Now I’m homed in a big box, sat on the cement

It’s time to fold the cards, you must see

In the words of a bard from antiquity

“Speak hands, speak hands for me!”

 

I take no pleasure in retelling the tale

Of being born in the belly of a whale

Yet that origin gave me strength to prevail

I swam across a metaphorical divide

Left in place by a creator on the downside

Pure and postured like an amusement park ride

I remember that a Rolling Stone proclaimed

Mick Jagger was his name

“I was ‘round when Jesus knew his doubt and pain!”

 

Hard times, enough of a default

Making ends meet at the corner-store vault

For a pack of smokes and a 40 of malt

It’s no walk through a garden of grace

When the cold winds whip at an uncovered face

Winter lasts forever, summer for a day

I recall James Brown keeping it free

Dispensing truth, rhythmic and funky

“We’d rather die on our feet than live on our knees!”

 

I don’t have much more to offer but that

A children’s rhyme like your Cat in the Hat

A strong aftertaste left, from Ramen and sprat

Turn back your clocks to comprehend the perks

Of celestial bodies, spinning far beyond the earth

A loose speck of dust, the key to rebirth

I heard it with my good ear, pressed to a tin cup

Churchill shook his fist at naysayers mistrust

“Never, never, never give up!”

 

This peering into the past seemed particularly timely, as water woes struck the development of mobile homes where I lived in Ohio.

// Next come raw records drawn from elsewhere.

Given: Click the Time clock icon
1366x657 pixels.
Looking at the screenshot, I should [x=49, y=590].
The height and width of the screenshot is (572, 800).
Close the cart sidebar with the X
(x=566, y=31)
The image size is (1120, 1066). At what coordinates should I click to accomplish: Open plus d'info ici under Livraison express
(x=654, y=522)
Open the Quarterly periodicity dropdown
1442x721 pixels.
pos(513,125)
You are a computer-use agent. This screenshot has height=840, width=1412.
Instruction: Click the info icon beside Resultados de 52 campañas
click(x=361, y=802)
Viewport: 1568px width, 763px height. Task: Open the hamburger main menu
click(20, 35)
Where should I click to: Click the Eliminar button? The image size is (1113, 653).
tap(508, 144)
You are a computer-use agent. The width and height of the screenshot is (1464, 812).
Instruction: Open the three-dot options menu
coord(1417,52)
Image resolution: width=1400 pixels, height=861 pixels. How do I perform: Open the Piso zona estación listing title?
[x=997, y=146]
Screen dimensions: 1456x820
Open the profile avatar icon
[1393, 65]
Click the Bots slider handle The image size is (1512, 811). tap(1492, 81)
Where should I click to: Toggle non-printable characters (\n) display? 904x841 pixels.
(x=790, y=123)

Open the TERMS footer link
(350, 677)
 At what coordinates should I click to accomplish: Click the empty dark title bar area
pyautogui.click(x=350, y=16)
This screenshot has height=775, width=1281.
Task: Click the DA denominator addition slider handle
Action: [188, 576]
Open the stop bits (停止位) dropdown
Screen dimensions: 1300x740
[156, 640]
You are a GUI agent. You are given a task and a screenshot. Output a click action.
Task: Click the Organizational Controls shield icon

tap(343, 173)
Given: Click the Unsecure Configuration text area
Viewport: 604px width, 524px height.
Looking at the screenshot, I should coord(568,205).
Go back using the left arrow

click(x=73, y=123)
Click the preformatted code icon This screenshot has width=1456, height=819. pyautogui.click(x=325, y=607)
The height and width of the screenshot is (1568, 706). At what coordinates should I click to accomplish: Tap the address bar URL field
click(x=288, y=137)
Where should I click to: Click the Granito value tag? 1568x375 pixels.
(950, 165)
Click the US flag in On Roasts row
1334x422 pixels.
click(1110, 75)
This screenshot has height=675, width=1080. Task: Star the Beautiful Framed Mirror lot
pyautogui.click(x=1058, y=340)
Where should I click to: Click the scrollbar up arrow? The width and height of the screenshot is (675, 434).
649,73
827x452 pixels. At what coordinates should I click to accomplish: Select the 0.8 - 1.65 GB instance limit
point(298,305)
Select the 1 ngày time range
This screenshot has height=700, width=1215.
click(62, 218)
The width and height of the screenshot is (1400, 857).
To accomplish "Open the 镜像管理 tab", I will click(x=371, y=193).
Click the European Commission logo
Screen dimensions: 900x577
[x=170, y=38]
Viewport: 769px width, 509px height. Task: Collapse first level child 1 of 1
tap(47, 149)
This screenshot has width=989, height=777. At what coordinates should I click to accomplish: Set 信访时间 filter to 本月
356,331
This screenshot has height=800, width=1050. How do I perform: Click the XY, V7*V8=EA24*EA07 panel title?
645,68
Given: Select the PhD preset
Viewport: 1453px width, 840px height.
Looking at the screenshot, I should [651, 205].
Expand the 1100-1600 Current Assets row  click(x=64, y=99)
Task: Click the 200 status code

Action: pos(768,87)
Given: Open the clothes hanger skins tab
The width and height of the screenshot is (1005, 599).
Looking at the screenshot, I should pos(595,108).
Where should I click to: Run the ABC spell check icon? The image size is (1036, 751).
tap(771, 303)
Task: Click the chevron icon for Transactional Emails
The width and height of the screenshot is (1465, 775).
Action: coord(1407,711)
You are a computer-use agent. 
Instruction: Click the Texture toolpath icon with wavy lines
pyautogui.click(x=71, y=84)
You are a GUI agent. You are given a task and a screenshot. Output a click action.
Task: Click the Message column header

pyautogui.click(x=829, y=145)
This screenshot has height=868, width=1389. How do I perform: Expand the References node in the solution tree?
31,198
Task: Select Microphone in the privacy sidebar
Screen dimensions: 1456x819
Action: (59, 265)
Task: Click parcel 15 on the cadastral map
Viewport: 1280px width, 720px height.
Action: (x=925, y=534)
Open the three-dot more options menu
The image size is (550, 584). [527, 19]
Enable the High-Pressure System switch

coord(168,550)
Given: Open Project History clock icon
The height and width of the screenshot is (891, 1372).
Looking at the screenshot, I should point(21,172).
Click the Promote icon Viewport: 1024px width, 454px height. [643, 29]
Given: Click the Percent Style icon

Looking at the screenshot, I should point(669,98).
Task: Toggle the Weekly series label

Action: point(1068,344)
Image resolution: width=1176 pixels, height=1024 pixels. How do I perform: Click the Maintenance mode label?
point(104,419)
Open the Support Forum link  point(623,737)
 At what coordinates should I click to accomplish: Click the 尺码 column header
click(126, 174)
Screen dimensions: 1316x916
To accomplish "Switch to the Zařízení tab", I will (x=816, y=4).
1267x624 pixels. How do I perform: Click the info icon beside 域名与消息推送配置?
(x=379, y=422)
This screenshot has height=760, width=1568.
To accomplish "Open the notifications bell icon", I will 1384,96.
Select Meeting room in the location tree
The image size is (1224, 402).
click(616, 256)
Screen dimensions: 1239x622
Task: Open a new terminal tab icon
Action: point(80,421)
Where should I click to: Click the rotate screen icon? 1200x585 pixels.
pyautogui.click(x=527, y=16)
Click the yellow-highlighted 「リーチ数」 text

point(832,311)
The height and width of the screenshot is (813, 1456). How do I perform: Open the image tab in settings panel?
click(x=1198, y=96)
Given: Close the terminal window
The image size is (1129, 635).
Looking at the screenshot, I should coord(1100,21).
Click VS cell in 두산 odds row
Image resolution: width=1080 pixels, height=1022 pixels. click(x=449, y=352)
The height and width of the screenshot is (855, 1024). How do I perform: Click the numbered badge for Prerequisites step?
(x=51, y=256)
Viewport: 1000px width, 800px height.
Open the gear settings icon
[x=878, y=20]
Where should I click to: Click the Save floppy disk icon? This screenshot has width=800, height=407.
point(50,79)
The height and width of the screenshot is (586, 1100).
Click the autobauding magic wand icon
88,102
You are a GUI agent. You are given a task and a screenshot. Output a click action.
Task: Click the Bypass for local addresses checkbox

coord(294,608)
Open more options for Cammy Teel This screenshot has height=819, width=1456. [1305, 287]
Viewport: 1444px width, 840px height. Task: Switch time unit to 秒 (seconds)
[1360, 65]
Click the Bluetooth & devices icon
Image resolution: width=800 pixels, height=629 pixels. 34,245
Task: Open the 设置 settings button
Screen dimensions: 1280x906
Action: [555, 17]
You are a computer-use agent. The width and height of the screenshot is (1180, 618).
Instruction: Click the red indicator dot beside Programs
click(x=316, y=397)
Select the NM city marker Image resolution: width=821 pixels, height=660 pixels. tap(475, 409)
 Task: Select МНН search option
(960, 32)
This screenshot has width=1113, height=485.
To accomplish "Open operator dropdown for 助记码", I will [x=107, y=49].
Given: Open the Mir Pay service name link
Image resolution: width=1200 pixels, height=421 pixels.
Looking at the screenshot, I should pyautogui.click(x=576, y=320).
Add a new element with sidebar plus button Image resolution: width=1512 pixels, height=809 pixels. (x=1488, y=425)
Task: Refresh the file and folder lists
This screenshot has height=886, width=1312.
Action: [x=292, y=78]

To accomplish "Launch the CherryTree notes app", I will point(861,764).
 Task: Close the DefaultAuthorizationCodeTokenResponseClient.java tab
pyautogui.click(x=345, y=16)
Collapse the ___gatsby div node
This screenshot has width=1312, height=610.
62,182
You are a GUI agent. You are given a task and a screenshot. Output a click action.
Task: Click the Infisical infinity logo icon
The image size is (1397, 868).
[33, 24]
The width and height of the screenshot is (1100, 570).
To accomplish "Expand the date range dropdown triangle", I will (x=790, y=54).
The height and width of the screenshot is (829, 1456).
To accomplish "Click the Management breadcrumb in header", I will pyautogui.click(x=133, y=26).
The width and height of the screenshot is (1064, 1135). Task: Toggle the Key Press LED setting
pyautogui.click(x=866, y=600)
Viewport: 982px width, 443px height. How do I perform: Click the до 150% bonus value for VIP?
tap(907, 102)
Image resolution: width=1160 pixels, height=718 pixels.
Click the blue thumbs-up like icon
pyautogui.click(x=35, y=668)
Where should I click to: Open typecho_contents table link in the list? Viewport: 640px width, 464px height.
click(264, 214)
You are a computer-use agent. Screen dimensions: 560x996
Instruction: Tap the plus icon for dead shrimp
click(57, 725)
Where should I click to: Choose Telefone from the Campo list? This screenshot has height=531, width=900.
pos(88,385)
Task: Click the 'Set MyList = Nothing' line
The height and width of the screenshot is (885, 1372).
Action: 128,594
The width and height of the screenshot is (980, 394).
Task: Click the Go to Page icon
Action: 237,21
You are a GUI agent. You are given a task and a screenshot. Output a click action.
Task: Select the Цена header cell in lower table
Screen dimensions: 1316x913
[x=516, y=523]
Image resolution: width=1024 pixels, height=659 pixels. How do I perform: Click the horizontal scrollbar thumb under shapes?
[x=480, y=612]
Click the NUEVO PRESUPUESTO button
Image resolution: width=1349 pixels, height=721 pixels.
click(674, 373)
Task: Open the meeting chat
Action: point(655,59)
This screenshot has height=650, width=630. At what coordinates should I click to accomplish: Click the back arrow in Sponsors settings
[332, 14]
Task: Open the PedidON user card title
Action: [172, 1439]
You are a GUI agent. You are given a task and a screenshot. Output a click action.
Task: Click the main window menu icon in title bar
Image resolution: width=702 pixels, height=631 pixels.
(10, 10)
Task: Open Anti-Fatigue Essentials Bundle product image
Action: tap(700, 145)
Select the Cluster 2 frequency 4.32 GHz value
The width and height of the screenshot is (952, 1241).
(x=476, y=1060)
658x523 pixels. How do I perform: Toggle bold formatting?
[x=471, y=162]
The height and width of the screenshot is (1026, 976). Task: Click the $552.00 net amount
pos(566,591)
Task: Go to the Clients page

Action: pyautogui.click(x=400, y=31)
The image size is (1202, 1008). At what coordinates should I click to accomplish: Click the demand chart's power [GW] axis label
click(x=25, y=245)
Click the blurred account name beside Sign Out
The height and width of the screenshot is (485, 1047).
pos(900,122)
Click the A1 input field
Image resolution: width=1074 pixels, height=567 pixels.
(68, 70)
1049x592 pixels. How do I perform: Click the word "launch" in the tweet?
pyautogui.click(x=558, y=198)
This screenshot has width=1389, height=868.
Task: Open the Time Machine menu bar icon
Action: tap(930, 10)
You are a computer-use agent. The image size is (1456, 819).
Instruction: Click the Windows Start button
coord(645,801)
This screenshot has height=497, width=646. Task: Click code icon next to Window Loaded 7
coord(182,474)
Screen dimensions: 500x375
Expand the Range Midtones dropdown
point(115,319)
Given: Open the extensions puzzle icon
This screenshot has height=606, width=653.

Inexplicably, our system had experienced a total shutdown, three times in two days. For myself, living alone, the inconvenience was slight. I had managed to do a minimal load of laundry, and a round of dishes, in between these unexpected interruptions. But for neighbors with families and typical job responsibilities, the hardship was much more pronounced. When I looked at a Facebook group dedicated to park residents, the attitudes and language displayed burned my eyes like a salty brine.

 

Threats of legal action, seeking to get local media outlets involved, or outright violence, were many. The general mood was explosive. I had to put my phone aside, after scrolling through the plethora of posts and comments.

 

On my porch outside, I found a respite from this verbal conflagration. With a cold brew in hand, I started my Weber charcoal grill. In the refrigerator were three flavors of homemade bratwurst, and some whole chicken wings. I felt confident in readying myself to cook a worthy feast that would take my mind off of our current troubles, and feed any visitors, if necessary.

 

While drinking, one of the feline strays on my street decided to visit in hope of receiving a treat. A small, shy tabby with distinctive, white paws. I had nicknamed the cat Boots Kitty, and kept appropriate vittles on hand for when he chose to skip up my access ramp. Then, after the wandering runt was done filling his belly, another click-clack of animal nails sounded from the driveway edge. This time, a neighbor’s Black Lab appeared, also in search of edible handouts. While seeking more refreshments from the kitchen, I rummaged through my cupboards for some canine delectables. Then, returned to the wooden bench.

 

The brats were an assortment of marked-down items from the meat case of my favorite grocer in Geneva. Tickled with Italian seasonings, hoagie spice, and chorizo. The last of this trio produced a particularly tempting aroma, while grilling.

 

From across the street, a fellow member of the community paused by his Dodge minivan, and gestured with a hungry expression. His appetite seemed to match those of my animal companions.

 

“You got that kettle going, eh? Good for you, man! I’ll be right over!”